Le village de Grignan, en Drôme provençale, connut une histoire riche et mouvementée, liée à son château (classé Monument Historique) qui fut la dernière demeure de Madame de Sévigné.
Photos Nathalie (4,6,7,9,13) et Bertrand (1-3,5,8,10-12,14) Donadille, 16 mars 2019
Forteresse médiévale du XIe au XIVe siècle, à l’emplacement d’un ancien oppidum, puis château “Renaissance” aux XVe et XVIe siècles, la demeure de la Famille des Adhémar de Grignan fut transformée en palais classique au XVIIe avant d’être démantelée et pillée à la Révolution, puis laissée à l’abandon jusqu’à son achat en 1912 par Marie Fontaine qui le fit reconstruire.
Le parc du château est également classé Monument Historique.
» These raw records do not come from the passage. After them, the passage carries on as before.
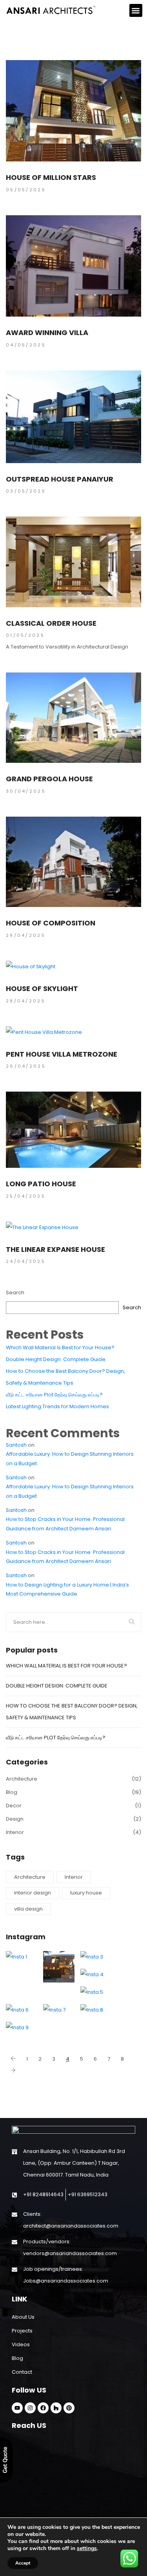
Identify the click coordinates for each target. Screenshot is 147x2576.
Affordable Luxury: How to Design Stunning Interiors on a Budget (70, 1458)
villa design (28, 1909)
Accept (22, 2563)
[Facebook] (43, 2407)
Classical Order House (51, 623)
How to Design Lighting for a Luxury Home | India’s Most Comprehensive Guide (67, 1589)
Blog (11, 1792)
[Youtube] (17, 2407)
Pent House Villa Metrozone (61, 1054)
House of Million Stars (51, 177)
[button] (135, 10)
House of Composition (50, 923)
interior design (32, 1892)
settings (87, 2548)
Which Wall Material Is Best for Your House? (60, 1347)
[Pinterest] (69, 2407)
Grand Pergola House (49, 779)
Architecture (21, 1779)
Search (15, 1292)
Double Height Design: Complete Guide (55, 1359)
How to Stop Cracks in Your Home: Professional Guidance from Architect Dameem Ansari (65, 1523)
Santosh (16, 1445)
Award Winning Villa (47, 332)
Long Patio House (41, 1184)
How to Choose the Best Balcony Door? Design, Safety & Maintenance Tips (65, 1377)
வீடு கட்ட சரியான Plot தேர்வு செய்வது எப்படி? (54, 1394)
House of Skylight (42, 988)
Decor (14, 1805)
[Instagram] (30, 2407)
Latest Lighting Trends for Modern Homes (57, 1406)
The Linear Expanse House (55, 1249)
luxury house (86, 1892)
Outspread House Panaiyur (59, 479)
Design (15, 1819)
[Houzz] (56, 2407)
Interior (15, 1832)
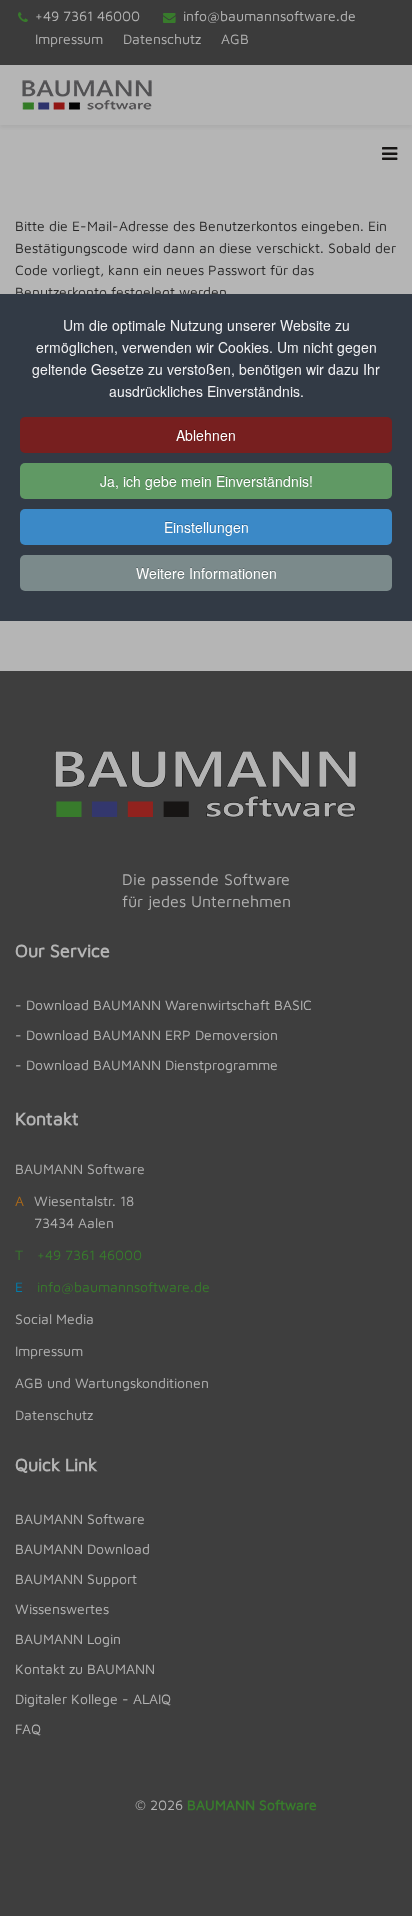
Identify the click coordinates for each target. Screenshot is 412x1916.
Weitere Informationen (206, 573)
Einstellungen (206, 527)
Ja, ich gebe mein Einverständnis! (206, 481)
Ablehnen (206, 435)
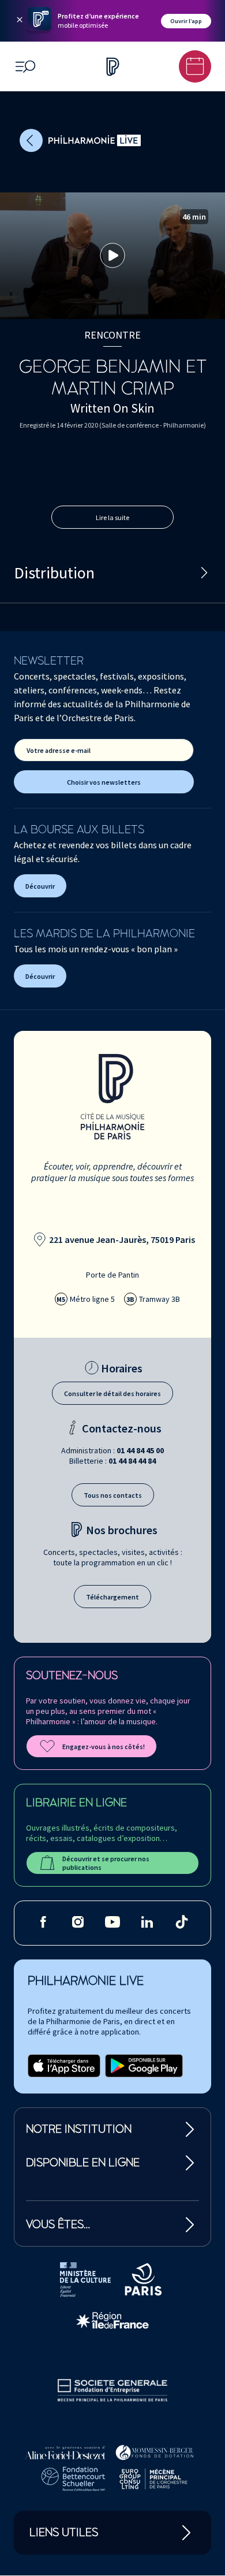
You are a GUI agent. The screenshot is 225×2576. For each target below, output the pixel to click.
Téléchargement (112, 1597)
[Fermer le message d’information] (19, 21)
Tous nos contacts (113, 1495)
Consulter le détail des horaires (112, 1393)
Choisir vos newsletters (104, 782)
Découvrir (40, 886)
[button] (112, 255)
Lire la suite (112, 517)
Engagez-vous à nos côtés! (103, 1746)
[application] (112, 255)
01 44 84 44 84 (132, 1461)
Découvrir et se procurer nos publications (105, 1863)
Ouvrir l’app (186, 21)
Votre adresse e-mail (59, 750)
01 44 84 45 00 (140, 1450)
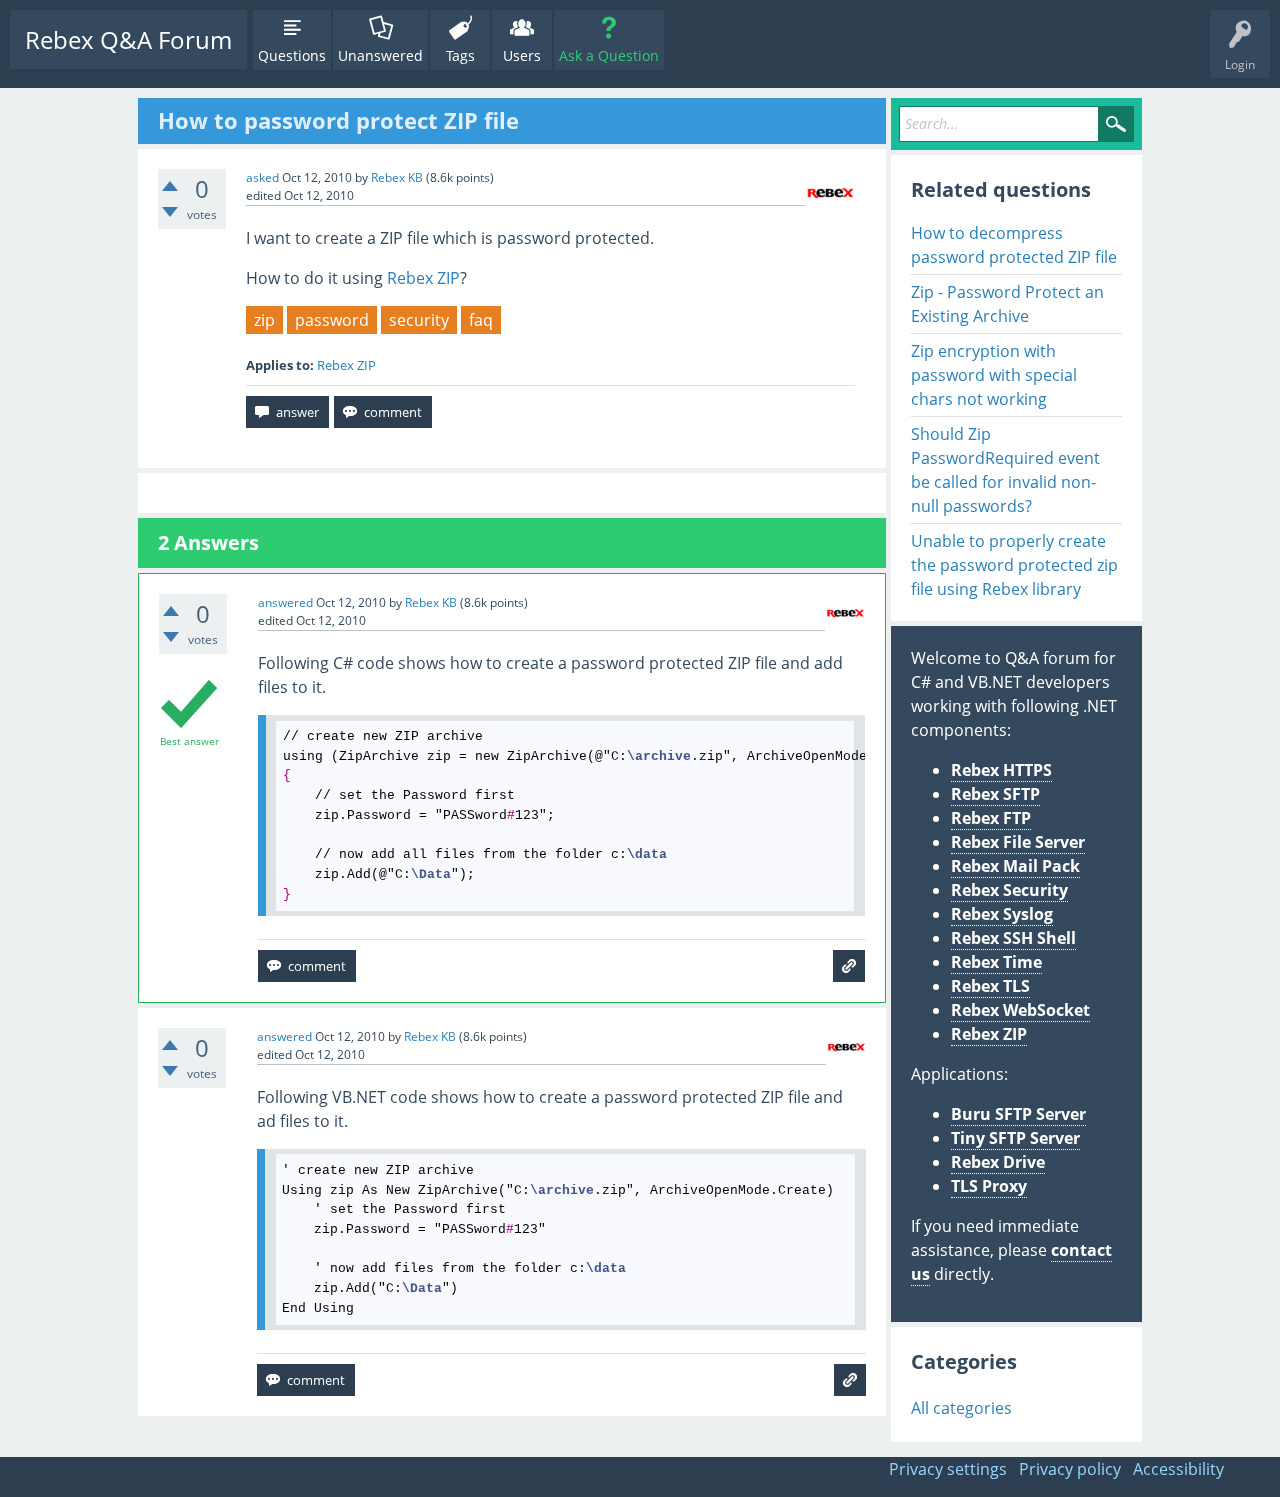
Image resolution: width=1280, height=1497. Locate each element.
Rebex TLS (990, 986)
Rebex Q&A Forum (128, 39)
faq (481, 320)
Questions (292, 55)
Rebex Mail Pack (1015, 866)
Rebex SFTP (995, 794)
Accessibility (1178, 1469)
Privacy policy (1070, 1469)
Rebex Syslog (1002, 914)
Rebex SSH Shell (1013, 938)
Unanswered (380, 55)
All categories (961, 1408)
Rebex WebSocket (1020, 1010)
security (419, 320)
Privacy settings (948, 1469)
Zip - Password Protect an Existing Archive (1007, 304)
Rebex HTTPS (1001, 770)
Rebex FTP (991, 818)
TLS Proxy (989, 1186)
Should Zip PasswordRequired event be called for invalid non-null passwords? (1005, 470)
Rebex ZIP (423, 278)
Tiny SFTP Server (1015, 1138)
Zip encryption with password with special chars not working (994, 375)
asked (262, 177)
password (332, 320)
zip (264, 320)
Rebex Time (996, 962)
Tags (460, 55)
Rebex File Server (1018, 842)
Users (522, 55)
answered (285, 602)
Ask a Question (609, 55)
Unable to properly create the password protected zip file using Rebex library (1014, 565)
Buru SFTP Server (1018, 1114)
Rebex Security (1009, 890)
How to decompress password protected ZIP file (1014, 245)
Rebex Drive (998, 1162)
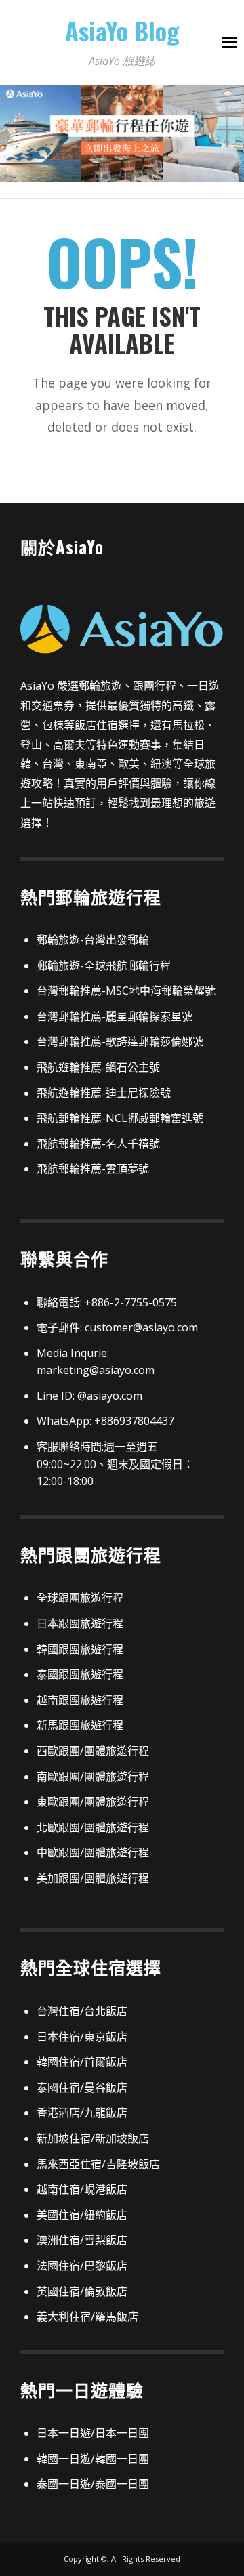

Jusqu’à la fin du XVe siècle, le village de Grignan resta blotti au pied du château, à l’intérieur de ses remparts.

On peut encore voir la Tour de l’ancienne Porte du Tricot (XIIIe siècle).
Plus connue sous le nom de beffroi, elle fut surélevée en 1600 pour accueillir la première horloge communale.

Le châtelet d’entrée, construit au XIIe siècle, que l’on atteint au bout d’une longue montée par des ruelles escarpées, se trouve au nord du château.


On arrive alors dans la cour d’honneur avec sa façade reconstruite en 1915 telle qu’elle était au milieu du XVIe siècle lorsqu’elle fut conçue.

Sur l’arrière se trouve la Cour du Puits qui donne sur la terrasse aménagée sur le promontoire rocheux sur lequel s’élèvent les bâtiments.


Lors de sa restauration, l’intérieur du château fut meublé et décoré avec des éléments et des objets datant du XVIe au XXe siècle, ou avec des reproductions d’ornements de styles différents.
La Salle du Roi, par exemple, possède un plafond à la française orné de motifs de la Renaissance italienne, le parquet est une imitation de celui de la Galerie des Glaces de Versailles et la cheminée est enrichie avec des copies de colonnes et de décors du château d’Azay-le-Rideau.

Depuis la terrasse, la vue porte au loin, jusqu’au Mont Ventoux.

En contrebas, adossée au flanc de l’esplanade du château, se trouve la Collégiale Saint-Sauveur.

Son parvis fut restauré avec ces formes géométriques en 2018, en remplacement de l’ancienne calade de galets.
L’escalier qui relie le parvis à la rue date du XVIIe siècle.

L’édifice religieux, classé Monument Historique, fut édifié entre 1535 et 1542.
C’est dans la collégiale que fut inhumée Madame de Sévigné, en 1696, lorsqu’elle mourut pendant son dernier séjour au château où elle soignait sa fille Françoise-Marguerite, épouse de François de Castellane-Adhémar de Monteil, comte de Grignan, lieutenant-général et vice-gouverneur de Provence sous le règne de Louis XIV. Le caveau fut malheureusement profané en 1793.